There are no real issues with Snell’s rushing production. He was highly productive at a bad SEC school which is a tough athletic conference to run the ball in. Benny Snell’s combine performance, however, is a problem. His agility score of 11.4 suggests it may be tough for him to evolve as a pass-catcher at the next level (agility score is correlated to passing game production) and his 40 time of 4.66 at 224 pounds is extremely concerning. A close athletic comp for Snell is Corey Clement (hand picking a current NFL player) basically forecasts that Snell’s NFL upside is fairly limited. As Hayden Winks wrote on Rotoworld “(Snell) had three-straight 1,000-yard, 13-touchdown seasons as an 18-, 19-, and 20-year old. Finished inside the top-5 in yards after contact in 2018 but never showed receiving ability and didn’t test well at the Combine, limiting his projected upside.”
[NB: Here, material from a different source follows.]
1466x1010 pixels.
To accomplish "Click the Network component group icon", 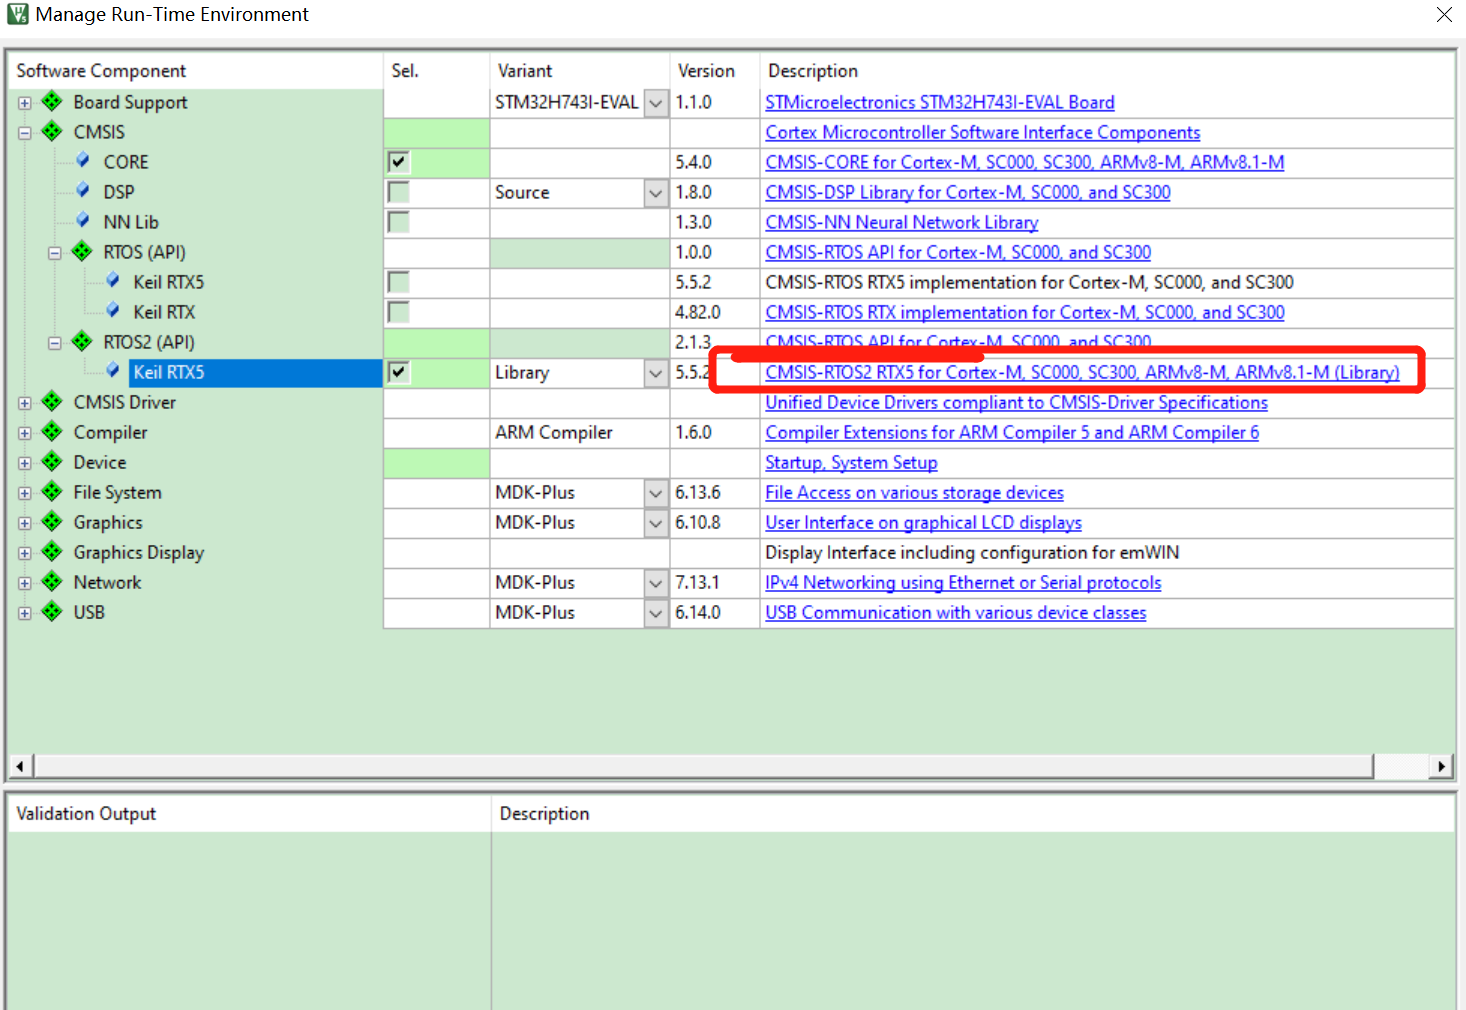I will tap(51, 582).
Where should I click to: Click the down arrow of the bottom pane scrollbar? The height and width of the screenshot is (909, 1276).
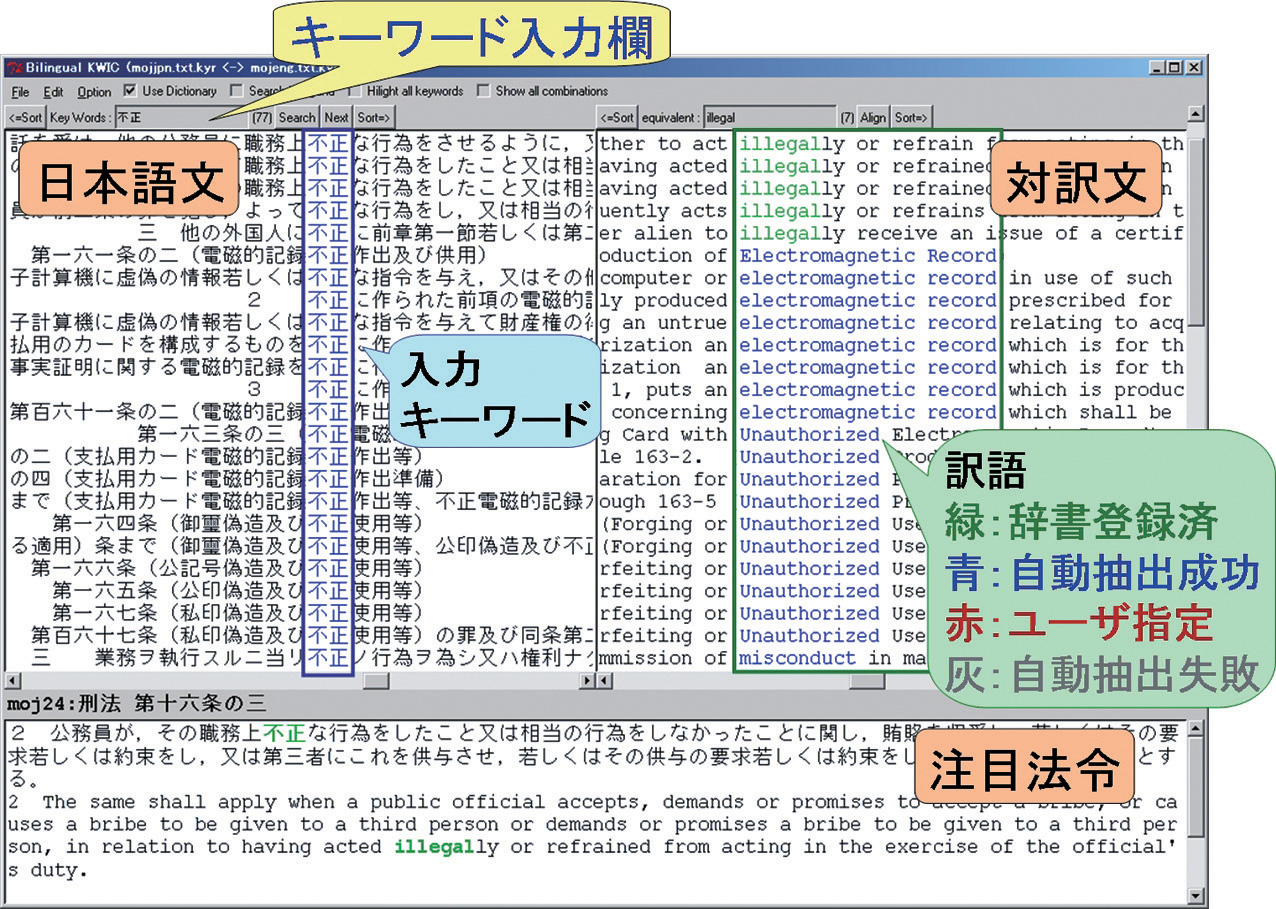pos(1196,895)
I will be honest, Benny Snell Jr. looks like a pretty average runner on his Kentucky tape. Even on his “highlights”, he gets caught from behind a decent amount. He is not an exceedingly elusive running back but is pretty effective in short yardage and between the tackles. Those sorts of runs and Benny Snell-style running backs are going out of fashion for the more versatile and elusive players who can catch passes. Despite being different sizes, I could see Snell having a similar impact in the NFL to someone like Lagarrette Blount. If a team wanted to give him 15-18 touches per game, he showed at Kentucky that he has the strength and ability to hold up through those touches and would likely “get stronger as the game goes on” to quote an old football cliche.
Benny Snell Final Verdict
Snell’s dynasty fantasy football value is going to be variable depending on landing spot. It is unlikely that he goes in the first three rounds of the NFL Draft and is not such an uber talent that I would expect he would be gifted a starting role anywhere immediately. One of the most favorable aspects of his profile from an analytics perspective is that he had a very young breakout age (18) and will be entering the NFL at 21. However, he certainly is not very fast and caught only 29 total passes in three years at Kentucky. Every NFL team carries a player like Snell, it is simply a matter of which team chooses to invest enough stock in him to make him worth of a hold. While he is sort of a consensus top five running back in the class, at this point he is on the outside looking in for me as I tend to value athleticism more than the average NFL Draft analyst.